Aslında üçümüzün içinde cevap vermesi en mantıklı olan kişi bendim. Yukinoshita muhtemelen sert bir şey yazardı ve Yuigahama da aptalca bir şey söylerdi.
Bilgisayarı kendime yaklaştırdım ve mesaj yazmaya başladım.
Hizmet Kulübü'nden cevap:
Acaba bu HxH tamamen sizin hayal gücünüzün ürünü olabilir mi?
Tamamen yanılıyor olabiliriz, ama lütfen bu olasılığı göz önünde bulundurun. Chiba Eyaleti Çapında Tavsiye E-postası sadece metin yoluyla bilgi aktarabilir, bu yüzden lütfen bunun aracın sınırları olduğunu göz önünde bulundurun.
Enter tuşuna sertçe bastım ve profesyonel bir psikiyatrist gibi harika bir cevap gönderdim. Belki de MAX Coffee'nin ılık tadı, içimdeki tatmin duygusundan dolayı bu kadar güzel gelmişti.
Bir iş bitti diye düşünürken, başka bir pencere açıldı ve bir ses duyuldu.
"Bir tane daha var," diye, o sırada fincanlarını dolduran kızlara seslendim.
"O zaman bize oku, Hikki."
Dizüstü bilgisayar çok büyük değildi. Onlara doğru taşımaktansa, mesajı yüksek sesle okumam daha kolay olurdu. "Tabii. Bu, takma adından. "Senin ablan."
Bunu söylediğim anda, Yukinoshita'nın elleri dondu, çaydanlık fincanının üzerinde asılı kaldı. "... Sanırım bunu okumaya gerek yok."
Onun tepkisi de e-postayı kimin gönderdiğini anlamamı sağladı. Evet, bu onun yapacağı bir şeye benziyor...
"Bekle, yani okul dışından e-posta mı alıyoruz?" diye sordum. İnsanlar bunu nasıl öğreniyorlardı?
Ben titrerken, Yuigahama başını sağa sola çevirerek bana, sonra Yukinoshita'ya baktı. Hala kimin gönderdiğini anlamamıştı. Başını eğip düşünme sesleri çıkardı, sonra ellerini çırptı. "Ohhh! Haruno!"
Doğru.
"Eh, o böyle biridir. Düşünürsen, bu noktada hiç şaşırmamalıyız..."
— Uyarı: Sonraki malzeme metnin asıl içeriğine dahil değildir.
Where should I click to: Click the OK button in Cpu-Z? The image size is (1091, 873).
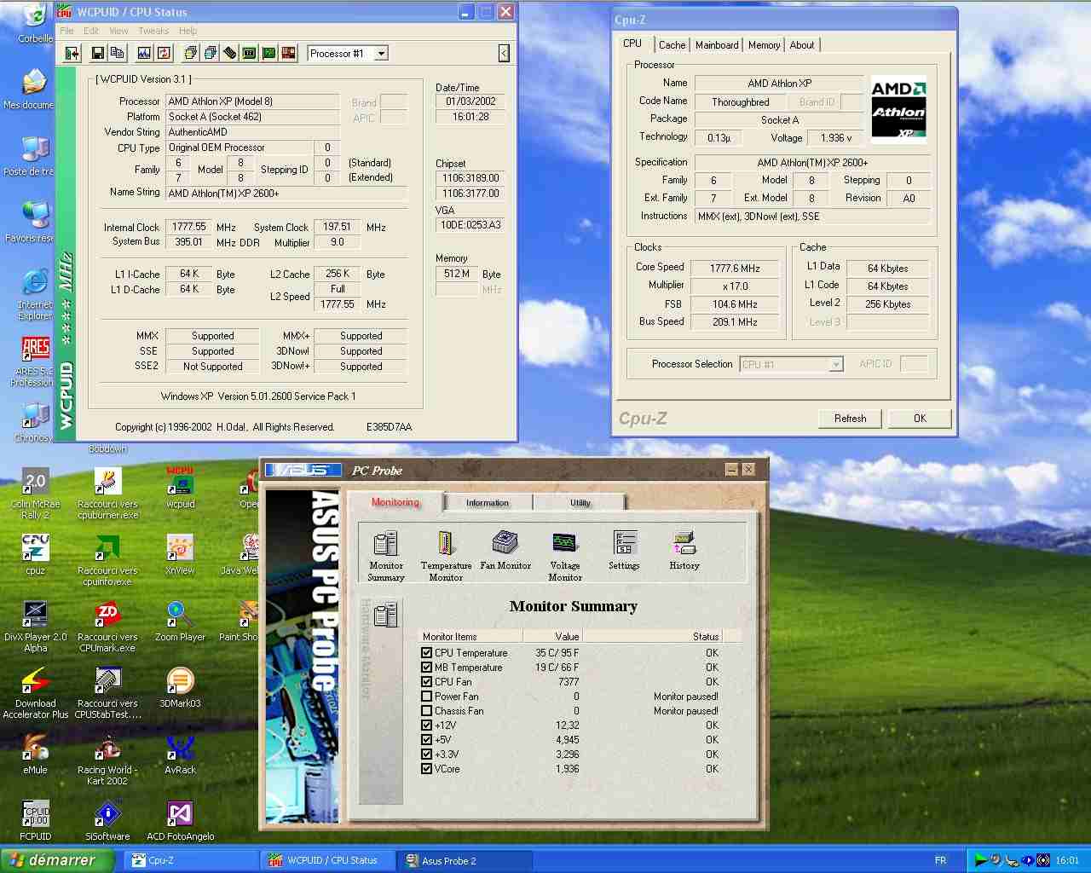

Yukinoshita böyle dedi, ama bu çok korkutucuydu. Haruno, kız kardeşine ne kadar karışıyor? Ne kadar boş zamanı var ki?
"... Neyse, ben yine de okuyayım," dedim.
Takma adla tavsiye isteği Kız kardeşin:
Merhaba! Dinleyin, dinleyin!
Son zamanlarda kız kardeşim bana çok soğuk davranıyor. >_<
Onunla daha yakın olmak istiyorum! Bana yardım edin.
Şimdiden teşekkürler, Hikigaya!
"
Yuigahama ve ben ikimiz de sessiz kaldık. Haruno beni özellikle seçmişti...
Okumayı bitirdikten sonra, Yukinoshita elindeki kitabın sayfalarını çevirirken çok sinirli görünüyordu. "O böyle e-postalar gönderdiği sürece yakın olamayız. Belki de önce o bu davranışını değiştirmeli."
Bu, endişeli birinden gelen bir sözdü, bu yüzden bunu cevap olarak kabul edebilirdim.
Onun sözlerini yazdım, ama Yukinoshita'nın oldukça sert sözlerini de daha yaygın bir dile çevirdim. Bu, daha fazla kavgaya neden olursa çok zahmetli olur. Dinle, bu Hizmet Kulübü'nün işi, tamam mı? Bu tür şeyleri evde yap.
"Sanırım şöyle bir şey..." diye mırıldandım (benim özel yeteneğim) ve yazdığım metne baktım.
Hizmet Kulübü'nün yanıtı:
Kız kardeşinin her yaptığını bilmen ve onun işine karışman, onun senden hoşlanmamasının ana nedeni gibi görünüyor. Kendi davranışlarını bir kez daha gözden geçirmeni öneririz.
Ben mesajı gözden geçirirken, Yuigahama sessizce ayağa kalktı ve yanıma gizlice yaklaştı.
Bir şey mi var? diye sordum, ama o parmağını dudaklarına koyup göz kırparak bunun sır olduğunu ima etti.
Yanımda durarak, biraz eğilip klavyeye dokundu. Her harfi yazdığında, pembe-kahverengi saçları sallanıyor ve çiçek kokulu parfümünün kokusu bana geliyordu.
Vahhh... Çok yakın...
Otomatik olarak biraz geri çekildim. Chiba kavunları ile ünlü olsa da, bu kavunlar biraz tehlikeli gibi...
Orada donakalmış, ne yapmaya çalıştığını merak ederken, e-postaya bir şeyler daha eklediği ortaya çıktı.
...Yukinon öyle diyor, ama bence eskisine göre yumuşamış. Bence biraz beklemelisin.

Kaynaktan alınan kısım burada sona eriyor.